| Job item |
Copy word for word the stretch of lines below, from the line containing "Image resolution: width=1151" through the line containing "page-title: 내 지갑", both of those lines included.

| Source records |
+++++

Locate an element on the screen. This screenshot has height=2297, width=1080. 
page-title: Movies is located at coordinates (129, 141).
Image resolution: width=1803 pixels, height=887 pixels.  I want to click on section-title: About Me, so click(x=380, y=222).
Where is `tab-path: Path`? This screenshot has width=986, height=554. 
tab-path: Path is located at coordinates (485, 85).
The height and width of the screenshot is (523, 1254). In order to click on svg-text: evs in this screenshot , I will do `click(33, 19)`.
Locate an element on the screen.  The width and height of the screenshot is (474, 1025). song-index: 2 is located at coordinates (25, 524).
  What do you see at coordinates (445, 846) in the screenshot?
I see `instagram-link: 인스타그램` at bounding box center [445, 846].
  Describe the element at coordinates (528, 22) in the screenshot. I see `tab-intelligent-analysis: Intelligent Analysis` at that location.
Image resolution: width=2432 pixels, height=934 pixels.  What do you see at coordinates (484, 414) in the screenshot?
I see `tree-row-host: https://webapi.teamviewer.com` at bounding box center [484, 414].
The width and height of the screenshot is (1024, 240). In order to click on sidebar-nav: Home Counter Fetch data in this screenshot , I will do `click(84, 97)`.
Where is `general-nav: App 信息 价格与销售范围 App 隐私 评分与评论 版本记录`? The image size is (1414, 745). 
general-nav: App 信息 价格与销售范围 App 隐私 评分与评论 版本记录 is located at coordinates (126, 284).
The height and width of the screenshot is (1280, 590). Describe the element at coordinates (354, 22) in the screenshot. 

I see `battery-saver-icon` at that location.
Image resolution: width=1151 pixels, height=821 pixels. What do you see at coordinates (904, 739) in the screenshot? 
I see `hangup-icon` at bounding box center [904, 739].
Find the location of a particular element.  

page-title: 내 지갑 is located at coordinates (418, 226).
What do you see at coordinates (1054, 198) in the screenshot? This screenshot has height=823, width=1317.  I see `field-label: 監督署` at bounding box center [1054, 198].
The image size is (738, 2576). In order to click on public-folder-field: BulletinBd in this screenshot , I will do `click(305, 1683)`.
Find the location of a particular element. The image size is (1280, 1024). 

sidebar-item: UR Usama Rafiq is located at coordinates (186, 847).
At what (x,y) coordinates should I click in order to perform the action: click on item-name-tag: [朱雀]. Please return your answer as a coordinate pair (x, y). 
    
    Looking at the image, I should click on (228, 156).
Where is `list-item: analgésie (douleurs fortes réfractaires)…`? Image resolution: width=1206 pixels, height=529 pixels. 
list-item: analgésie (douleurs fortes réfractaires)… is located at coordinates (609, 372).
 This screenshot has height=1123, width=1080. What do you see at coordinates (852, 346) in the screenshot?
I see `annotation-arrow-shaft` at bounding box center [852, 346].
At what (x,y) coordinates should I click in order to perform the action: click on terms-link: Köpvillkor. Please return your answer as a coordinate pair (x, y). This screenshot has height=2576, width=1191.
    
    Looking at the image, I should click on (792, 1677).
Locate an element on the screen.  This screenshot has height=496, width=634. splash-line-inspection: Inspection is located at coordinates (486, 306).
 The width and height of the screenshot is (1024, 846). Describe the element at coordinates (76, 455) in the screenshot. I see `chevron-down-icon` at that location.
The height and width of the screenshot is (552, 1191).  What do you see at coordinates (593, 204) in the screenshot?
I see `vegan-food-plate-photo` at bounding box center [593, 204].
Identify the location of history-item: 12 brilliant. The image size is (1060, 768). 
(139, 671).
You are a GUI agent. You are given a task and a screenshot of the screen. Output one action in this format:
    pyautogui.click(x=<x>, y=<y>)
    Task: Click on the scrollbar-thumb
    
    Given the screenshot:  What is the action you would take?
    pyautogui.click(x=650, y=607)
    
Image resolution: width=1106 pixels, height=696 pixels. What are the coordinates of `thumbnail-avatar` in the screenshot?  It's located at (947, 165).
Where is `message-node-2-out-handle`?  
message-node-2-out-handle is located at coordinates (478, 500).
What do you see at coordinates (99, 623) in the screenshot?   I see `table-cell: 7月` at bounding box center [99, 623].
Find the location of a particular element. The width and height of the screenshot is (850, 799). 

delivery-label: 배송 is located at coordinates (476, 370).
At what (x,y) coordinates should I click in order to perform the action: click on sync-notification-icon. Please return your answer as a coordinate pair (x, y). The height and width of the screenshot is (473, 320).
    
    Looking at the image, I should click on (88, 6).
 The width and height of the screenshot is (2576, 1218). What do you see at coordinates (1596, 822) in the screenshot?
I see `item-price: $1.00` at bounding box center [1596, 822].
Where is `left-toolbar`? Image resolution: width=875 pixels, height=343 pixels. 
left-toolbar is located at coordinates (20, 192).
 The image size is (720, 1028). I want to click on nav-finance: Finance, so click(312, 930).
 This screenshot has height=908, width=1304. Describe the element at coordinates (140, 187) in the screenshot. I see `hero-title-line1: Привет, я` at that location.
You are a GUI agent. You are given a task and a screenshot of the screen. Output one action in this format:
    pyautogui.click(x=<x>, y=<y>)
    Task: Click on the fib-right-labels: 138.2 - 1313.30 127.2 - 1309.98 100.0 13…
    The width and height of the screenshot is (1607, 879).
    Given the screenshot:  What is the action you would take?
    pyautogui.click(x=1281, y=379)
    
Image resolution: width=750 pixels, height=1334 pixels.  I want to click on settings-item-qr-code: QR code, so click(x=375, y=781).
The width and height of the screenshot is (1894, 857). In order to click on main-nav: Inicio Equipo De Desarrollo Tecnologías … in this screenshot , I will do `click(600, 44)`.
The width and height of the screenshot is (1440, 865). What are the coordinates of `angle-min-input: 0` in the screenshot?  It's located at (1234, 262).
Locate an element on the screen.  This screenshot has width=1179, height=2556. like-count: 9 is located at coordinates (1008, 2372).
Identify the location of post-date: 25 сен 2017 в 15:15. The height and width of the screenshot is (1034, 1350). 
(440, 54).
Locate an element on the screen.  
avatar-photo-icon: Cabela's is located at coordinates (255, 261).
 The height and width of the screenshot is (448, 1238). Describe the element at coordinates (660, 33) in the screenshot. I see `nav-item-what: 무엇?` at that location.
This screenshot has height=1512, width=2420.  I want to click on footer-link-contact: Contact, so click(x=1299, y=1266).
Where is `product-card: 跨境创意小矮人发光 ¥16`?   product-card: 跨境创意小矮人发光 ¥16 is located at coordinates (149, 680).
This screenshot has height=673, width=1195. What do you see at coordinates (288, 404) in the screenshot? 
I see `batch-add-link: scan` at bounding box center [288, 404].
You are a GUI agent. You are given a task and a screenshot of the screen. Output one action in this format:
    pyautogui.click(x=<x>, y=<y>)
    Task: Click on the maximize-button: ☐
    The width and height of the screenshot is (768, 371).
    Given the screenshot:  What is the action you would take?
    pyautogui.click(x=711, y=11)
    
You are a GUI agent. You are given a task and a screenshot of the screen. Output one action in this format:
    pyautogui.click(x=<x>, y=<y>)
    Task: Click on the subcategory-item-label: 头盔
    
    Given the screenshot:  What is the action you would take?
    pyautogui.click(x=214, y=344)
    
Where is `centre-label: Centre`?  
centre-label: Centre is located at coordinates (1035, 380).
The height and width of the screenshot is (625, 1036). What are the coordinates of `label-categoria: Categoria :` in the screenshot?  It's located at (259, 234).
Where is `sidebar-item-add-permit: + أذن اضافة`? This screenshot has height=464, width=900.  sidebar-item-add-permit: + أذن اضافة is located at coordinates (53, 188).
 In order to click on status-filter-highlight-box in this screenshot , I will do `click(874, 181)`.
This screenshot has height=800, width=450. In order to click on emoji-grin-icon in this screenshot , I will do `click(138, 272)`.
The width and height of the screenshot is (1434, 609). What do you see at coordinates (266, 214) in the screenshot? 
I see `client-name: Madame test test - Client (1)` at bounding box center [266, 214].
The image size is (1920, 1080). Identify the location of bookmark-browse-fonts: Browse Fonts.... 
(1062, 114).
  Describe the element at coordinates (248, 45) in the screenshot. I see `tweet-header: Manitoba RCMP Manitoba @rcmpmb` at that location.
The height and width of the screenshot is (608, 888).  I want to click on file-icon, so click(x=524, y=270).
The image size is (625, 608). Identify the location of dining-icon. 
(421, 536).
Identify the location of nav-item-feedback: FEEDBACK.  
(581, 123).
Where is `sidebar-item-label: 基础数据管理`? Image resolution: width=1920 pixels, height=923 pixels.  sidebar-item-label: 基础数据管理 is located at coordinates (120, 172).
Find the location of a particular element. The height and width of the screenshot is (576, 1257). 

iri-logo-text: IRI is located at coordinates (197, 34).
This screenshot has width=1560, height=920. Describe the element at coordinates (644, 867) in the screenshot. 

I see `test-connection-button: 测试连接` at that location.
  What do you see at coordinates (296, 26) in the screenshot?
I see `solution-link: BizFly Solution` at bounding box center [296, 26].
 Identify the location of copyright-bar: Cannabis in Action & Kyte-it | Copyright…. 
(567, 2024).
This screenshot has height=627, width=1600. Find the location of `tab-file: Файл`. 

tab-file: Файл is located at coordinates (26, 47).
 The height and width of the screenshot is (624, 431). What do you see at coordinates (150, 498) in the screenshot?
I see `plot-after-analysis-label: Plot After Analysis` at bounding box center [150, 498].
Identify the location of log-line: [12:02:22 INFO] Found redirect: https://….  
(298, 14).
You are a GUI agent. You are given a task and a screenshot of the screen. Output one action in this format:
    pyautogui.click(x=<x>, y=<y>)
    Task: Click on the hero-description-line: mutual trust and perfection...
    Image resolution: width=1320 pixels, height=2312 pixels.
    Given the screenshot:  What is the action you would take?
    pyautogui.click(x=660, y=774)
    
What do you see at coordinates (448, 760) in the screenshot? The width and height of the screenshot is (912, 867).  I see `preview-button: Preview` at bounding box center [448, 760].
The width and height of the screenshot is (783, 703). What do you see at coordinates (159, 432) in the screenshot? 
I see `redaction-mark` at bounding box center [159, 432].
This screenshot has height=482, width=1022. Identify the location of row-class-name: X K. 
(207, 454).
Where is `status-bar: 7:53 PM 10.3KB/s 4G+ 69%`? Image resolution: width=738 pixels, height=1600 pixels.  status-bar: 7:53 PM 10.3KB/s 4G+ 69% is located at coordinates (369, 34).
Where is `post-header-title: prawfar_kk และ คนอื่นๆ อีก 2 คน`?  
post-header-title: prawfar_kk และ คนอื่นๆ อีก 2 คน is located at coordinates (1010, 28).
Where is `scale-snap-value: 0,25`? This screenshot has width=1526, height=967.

+++++

| Result |
Image resolution: width=1151 pixels, height=821 pixels. What do you see at coordinates (904, 739) in the screenshot? 
I see `hangup-icon` at bounding box center [904, 739].
Find the location of a particular element.  

page-title: 내 지갑 is located at coordinates (418, 226).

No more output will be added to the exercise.